_Task item_
From the entries below, transcribe exactly the lines between the line holding "Click the LOGIN link" and the line holding "Select the 0002050002 事務用机 row", inclusive; skip all other lines.

_Data provided_
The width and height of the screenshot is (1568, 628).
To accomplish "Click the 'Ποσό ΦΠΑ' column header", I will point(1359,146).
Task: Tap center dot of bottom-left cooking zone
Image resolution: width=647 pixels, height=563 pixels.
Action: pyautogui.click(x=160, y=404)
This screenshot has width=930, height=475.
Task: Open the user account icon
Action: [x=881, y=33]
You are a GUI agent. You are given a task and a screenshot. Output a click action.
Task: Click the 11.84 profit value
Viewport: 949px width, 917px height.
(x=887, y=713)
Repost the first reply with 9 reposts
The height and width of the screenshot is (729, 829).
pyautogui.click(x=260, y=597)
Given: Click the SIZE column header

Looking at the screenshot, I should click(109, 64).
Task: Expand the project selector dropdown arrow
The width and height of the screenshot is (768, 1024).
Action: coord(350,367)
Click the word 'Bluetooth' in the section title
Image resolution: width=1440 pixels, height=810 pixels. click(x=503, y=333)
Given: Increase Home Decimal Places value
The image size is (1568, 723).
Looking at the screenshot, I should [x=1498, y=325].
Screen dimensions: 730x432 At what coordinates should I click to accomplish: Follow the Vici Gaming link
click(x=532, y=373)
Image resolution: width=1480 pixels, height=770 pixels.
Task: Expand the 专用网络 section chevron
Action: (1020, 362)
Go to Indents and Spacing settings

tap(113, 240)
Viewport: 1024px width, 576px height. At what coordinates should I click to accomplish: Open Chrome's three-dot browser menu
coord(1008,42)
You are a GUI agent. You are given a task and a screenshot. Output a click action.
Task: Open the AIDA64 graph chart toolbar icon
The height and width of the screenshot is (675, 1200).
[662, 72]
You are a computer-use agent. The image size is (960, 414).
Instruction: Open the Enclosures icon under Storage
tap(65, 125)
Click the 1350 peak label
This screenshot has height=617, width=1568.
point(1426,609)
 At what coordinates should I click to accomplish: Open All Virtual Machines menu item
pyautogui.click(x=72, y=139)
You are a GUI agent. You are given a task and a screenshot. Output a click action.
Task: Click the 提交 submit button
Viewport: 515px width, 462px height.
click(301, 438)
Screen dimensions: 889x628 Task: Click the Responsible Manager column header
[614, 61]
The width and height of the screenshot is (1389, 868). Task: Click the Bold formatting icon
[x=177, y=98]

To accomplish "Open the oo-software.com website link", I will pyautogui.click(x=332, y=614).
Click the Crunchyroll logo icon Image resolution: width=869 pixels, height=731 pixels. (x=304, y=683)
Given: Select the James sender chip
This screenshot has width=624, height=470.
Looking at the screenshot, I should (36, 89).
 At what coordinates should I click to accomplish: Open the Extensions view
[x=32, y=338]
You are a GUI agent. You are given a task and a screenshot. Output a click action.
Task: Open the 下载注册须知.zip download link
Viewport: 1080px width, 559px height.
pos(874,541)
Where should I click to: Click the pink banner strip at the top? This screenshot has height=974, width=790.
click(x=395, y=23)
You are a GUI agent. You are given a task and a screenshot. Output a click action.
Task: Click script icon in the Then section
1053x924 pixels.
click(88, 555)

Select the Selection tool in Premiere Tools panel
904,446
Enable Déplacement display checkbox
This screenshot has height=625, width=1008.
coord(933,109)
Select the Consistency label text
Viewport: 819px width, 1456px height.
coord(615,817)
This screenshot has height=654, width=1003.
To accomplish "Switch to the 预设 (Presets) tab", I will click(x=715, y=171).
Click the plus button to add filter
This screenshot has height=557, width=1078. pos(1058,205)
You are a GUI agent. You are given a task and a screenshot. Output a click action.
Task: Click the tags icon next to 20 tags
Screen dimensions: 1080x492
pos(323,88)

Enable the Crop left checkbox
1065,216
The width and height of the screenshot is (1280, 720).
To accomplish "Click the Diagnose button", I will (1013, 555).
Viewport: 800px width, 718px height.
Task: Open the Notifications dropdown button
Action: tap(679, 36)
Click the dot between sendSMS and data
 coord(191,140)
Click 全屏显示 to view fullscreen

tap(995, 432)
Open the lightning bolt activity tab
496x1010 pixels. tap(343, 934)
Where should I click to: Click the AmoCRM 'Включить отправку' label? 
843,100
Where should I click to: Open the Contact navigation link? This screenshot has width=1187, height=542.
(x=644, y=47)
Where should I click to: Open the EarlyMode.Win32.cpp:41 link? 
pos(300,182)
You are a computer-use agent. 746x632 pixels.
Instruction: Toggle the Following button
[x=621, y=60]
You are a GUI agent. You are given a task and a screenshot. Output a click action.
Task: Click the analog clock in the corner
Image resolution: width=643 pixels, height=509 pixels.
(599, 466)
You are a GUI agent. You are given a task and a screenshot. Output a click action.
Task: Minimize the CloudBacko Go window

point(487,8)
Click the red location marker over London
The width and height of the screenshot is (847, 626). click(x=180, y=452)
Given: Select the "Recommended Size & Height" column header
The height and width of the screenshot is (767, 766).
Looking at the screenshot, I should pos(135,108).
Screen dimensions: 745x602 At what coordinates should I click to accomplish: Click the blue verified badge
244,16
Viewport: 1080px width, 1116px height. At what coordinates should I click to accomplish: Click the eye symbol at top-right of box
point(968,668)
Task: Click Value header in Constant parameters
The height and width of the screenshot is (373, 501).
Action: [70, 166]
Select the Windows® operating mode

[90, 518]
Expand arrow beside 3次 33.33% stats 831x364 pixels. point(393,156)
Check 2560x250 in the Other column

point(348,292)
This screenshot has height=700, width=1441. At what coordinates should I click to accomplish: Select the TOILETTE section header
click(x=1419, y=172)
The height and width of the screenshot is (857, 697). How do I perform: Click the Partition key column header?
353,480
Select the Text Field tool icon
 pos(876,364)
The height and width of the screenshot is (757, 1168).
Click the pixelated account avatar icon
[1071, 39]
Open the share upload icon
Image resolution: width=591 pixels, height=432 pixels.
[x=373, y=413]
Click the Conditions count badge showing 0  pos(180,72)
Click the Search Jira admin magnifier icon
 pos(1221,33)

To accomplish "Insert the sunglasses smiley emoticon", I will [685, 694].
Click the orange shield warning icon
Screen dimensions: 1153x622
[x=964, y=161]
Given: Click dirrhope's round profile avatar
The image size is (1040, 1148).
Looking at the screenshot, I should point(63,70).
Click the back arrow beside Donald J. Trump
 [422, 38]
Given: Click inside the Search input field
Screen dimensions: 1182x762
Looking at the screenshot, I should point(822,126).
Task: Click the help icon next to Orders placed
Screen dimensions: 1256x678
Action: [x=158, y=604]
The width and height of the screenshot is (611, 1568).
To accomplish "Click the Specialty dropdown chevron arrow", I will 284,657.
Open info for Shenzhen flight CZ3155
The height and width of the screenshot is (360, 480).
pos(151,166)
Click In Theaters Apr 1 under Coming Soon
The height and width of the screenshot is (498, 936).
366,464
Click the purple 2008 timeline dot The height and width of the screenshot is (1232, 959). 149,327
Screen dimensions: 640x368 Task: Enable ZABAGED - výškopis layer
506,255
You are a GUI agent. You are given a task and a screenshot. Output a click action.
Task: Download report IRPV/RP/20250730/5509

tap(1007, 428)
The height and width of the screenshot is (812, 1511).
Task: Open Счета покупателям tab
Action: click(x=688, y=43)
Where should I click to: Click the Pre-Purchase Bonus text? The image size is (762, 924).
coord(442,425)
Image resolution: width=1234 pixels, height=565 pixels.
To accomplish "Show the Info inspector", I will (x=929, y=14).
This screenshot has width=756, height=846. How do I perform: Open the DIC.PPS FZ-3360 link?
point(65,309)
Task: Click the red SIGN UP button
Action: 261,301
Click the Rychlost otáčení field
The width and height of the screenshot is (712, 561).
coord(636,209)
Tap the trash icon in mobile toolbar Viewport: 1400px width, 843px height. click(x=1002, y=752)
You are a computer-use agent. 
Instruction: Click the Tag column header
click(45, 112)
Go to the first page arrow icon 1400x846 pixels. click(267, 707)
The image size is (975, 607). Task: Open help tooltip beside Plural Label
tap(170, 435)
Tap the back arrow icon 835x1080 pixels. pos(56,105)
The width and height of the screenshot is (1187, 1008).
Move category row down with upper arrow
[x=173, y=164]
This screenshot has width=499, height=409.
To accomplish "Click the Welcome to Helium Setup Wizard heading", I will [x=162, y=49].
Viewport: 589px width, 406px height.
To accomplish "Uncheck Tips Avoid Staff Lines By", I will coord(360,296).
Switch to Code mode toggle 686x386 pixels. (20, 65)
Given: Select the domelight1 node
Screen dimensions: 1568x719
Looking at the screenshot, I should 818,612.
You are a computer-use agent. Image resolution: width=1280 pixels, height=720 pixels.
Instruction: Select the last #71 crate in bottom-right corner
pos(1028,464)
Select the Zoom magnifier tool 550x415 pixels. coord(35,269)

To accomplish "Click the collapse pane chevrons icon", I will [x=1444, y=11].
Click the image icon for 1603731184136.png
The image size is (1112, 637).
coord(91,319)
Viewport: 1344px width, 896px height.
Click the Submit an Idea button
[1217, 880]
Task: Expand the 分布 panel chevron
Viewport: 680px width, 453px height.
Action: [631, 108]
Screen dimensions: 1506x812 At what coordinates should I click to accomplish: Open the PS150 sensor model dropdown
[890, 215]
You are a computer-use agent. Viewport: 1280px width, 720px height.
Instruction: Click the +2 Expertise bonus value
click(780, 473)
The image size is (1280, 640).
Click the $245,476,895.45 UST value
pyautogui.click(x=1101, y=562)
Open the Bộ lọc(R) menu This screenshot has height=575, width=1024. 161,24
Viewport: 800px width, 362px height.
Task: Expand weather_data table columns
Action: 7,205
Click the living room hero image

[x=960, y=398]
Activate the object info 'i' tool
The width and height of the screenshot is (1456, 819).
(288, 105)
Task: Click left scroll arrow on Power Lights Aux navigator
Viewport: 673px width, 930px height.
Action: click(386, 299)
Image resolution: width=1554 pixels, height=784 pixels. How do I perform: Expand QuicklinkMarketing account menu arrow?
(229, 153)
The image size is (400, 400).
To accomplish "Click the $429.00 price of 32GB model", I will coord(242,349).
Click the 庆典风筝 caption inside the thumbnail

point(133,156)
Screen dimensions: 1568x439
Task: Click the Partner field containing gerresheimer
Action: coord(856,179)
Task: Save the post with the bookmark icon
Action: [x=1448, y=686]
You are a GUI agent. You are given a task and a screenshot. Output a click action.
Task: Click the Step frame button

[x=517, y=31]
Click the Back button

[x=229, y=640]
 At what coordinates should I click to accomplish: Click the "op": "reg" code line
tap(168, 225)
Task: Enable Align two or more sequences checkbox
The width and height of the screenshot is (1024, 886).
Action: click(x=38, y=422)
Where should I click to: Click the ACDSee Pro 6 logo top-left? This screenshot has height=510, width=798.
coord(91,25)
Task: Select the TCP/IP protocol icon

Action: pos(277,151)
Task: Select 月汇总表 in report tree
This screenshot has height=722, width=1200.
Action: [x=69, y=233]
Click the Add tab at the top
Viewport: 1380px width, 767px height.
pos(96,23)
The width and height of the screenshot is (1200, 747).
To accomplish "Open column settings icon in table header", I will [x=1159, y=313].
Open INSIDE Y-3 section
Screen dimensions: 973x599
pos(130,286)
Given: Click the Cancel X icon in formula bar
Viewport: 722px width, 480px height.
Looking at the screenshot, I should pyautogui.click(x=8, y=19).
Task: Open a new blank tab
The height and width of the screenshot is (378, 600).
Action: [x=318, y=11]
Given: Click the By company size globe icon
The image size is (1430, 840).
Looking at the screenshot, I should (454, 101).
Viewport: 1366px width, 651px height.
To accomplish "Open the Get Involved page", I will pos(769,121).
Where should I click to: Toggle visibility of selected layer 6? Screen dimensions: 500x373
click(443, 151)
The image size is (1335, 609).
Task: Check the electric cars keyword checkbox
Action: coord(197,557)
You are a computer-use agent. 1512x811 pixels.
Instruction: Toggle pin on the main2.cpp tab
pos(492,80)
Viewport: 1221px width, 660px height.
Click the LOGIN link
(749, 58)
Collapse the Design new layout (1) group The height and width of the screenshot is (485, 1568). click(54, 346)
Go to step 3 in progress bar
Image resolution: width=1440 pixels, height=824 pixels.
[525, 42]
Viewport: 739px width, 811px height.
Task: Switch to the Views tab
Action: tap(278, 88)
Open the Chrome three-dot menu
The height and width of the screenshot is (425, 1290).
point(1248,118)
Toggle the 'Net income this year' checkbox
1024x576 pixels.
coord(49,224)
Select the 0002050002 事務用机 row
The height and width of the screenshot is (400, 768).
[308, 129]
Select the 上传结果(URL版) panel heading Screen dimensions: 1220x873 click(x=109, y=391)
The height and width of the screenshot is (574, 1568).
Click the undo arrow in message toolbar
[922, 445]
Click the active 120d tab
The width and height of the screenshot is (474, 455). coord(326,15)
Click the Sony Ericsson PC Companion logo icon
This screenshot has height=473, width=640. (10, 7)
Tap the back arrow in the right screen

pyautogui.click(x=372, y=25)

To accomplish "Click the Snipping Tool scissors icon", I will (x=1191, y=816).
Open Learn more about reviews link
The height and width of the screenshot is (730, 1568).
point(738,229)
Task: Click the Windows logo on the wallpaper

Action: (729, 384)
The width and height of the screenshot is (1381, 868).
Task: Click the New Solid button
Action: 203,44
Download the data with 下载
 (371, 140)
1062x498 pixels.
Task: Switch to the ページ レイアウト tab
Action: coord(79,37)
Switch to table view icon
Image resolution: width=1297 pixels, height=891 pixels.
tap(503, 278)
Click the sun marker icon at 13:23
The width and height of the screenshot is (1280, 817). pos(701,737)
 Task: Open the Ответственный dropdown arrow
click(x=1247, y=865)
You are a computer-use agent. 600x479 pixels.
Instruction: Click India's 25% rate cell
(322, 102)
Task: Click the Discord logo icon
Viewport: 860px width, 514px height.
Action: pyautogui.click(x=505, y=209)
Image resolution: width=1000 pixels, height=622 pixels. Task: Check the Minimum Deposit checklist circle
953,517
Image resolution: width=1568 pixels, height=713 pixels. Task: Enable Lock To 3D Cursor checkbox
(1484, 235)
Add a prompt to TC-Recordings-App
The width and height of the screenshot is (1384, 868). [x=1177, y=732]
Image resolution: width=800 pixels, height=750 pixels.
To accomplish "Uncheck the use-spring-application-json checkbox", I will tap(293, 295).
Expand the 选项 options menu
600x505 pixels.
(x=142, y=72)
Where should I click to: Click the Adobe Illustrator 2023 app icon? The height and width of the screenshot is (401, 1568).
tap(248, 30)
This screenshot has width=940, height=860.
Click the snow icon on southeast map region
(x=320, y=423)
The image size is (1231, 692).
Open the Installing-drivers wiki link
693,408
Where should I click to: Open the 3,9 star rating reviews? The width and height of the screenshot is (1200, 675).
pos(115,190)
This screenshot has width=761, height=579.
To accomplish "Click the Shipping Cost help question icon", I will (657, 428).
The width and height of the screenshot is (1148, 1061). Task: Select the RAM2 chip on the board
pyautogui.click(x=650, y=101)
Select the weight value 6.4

_Exercise solution_
Click the LOGIN link
(749, 58)
Collapse the Design new layout (1) group The height and width of the screenshot is (485, 1568). click(54, 346)
Go to step 3 in progress bar
Image resolution: width=1440 pixels, height=824 pixels.
[525, 42]
Viewport: 739px width, 811px height.
Task: Switch to the Views tab
Action: tap(278, 88)
Open the Chrome three-dot menu
The height and width of the screenshot is (425, 1290).
point(1248,118)
Toggle the 'Net income this year' checkbox
1024x576 pixels.
coord(49,224)
Select the 0002050002 事務用机 row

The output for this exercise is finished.